====== Material for this task ======

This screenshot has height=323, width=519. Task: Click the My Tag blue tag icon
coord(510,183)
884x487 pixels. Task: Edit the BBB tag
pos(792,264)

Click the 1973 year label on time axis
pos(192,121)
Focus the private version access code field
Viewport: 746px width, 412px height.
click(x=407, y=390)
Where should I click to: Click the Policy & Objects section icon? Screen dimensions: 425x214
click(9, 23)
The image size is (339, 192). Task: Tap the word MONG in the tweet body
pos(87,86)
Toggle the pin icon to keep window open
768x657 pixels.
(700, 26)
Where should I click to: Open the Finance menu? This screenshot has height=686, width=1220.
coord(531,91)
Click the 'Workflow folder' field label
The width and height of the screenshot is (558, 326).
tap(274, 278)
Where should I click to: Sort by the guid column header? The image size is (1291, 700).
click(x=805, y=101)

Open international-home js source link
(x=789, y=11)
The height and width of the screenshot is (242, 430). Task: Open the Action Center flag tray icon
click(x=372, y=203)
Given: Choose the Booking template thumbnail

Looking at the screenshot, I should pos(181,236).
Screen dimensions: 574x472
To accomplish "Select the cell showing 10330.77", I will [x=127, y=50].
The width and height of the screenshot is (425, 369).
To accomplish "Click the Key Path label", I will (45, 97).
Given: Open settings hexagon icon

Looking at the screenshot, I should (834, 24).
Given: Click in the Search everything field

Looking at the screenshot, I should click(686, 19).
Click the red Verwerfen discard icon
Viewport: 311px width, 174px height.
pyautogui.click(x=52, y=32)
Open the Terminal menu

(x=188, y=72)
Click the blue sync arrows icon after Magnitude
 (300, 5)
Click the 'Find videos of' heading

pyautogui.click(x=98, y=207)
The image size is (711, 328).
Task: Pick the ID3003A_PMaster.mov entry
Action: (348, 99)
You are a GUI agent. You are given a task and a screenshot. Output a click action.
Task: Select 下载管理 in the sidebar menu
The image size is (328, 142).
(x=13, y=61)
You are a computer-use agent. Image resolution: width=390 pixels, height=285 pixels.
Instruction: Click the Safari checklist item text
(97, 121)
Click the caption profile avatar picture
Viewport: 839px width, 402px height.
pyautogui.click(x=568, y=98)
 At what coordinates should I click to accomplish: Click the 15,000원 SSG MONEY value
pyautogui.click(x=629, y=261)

======

_What is being asked_
Copy all of the lines above verbatim.

_Response to this task_
This screenshot has height=323, width=519. Task: Click the My Tag blue tag icon
coord(510,183)
884x487 pixels. Task: Edit the BBB tag
pos(792,264)

Click the 1973 year label on time axis
pos(192,121)
Focus the private version access code field
Viewport: 746px width, 412px height.
click(x=407, y=390)
Where should I click to: Click the Policy & Objects section icon? Screen dimensions: 425x214
click(9, 23)
The image size is (339, 192). Task: Tap the word MONG in the tweet body
pos(87,86)
Toggle the pin icon to keep window open
768x657 pixels.
(700, 26)
Where should I click to: Open the Finance menu? This screenshot has height=686, width=1220.
coord(531,91)
Click the 'Workflow folder' field label
The width and height of the screenshot is (558, 326).
tap(274, 278)
Where should I click to: Sort by the guid column header? The image size is (1291, 700).
click(x=805, y=101)

Open international-home js source link
(x=789, y=11)
The height and width of the screenshot is (242, 430). Task: Open the Action Center flag tray icon
click(x=372, y=203)
Given: Choose the Booking template thumbnail

Looking at the screenshot, I should pos(181,236).
Screen dimensions: 574x472
To accomplish "Select the cell showing 10330.77", I will [x=127, y=50].
The width and height of the screenshot is (425, 369).
To accomplish "Click the Key Path label", I will (45, 97).
Given: Open settings hexagon icon

Looking at the screenshot, I should (834, 24).
Given: Click in the Search everything field

Looking at the screenshot, I should click(686, 19).
Click the red Verwerfen discard icon
Viewport: 311px width, 174px height.
pyautogui.click(x=52, y=32)
Open the Terminal menu

(x=188, y=72)
Click the blue sync arrows icon after Magnitude
 (300, 5)
Click the 'Find videos of' heading

pyautogui.click(x=98, y=207)
The image size is (711, 328).
Task: Pick the ID3003A_PMaster.mov entry
Action: (348, 99)
You are a GUI agent. You are given a task and a screenshot. Output a click action.
Task: Select 下载管理 in the sidebar menu
The image size is (328, 142).
(x=13, y=61)
You are a computer-use agent. Image resolution: width=390 pixels, height=285 pixels.
Instruction: Click the Safari checklist item text
(97, 121)
Click the caption profile avatar picture
Viewport: 839px width, 402px height.
pyautogui.click(x=568, y=98)
 At what coordinates should I click to accomplish: Click the 15,000원 SSG MONEY value
pyautogui.click(x=629, y=261)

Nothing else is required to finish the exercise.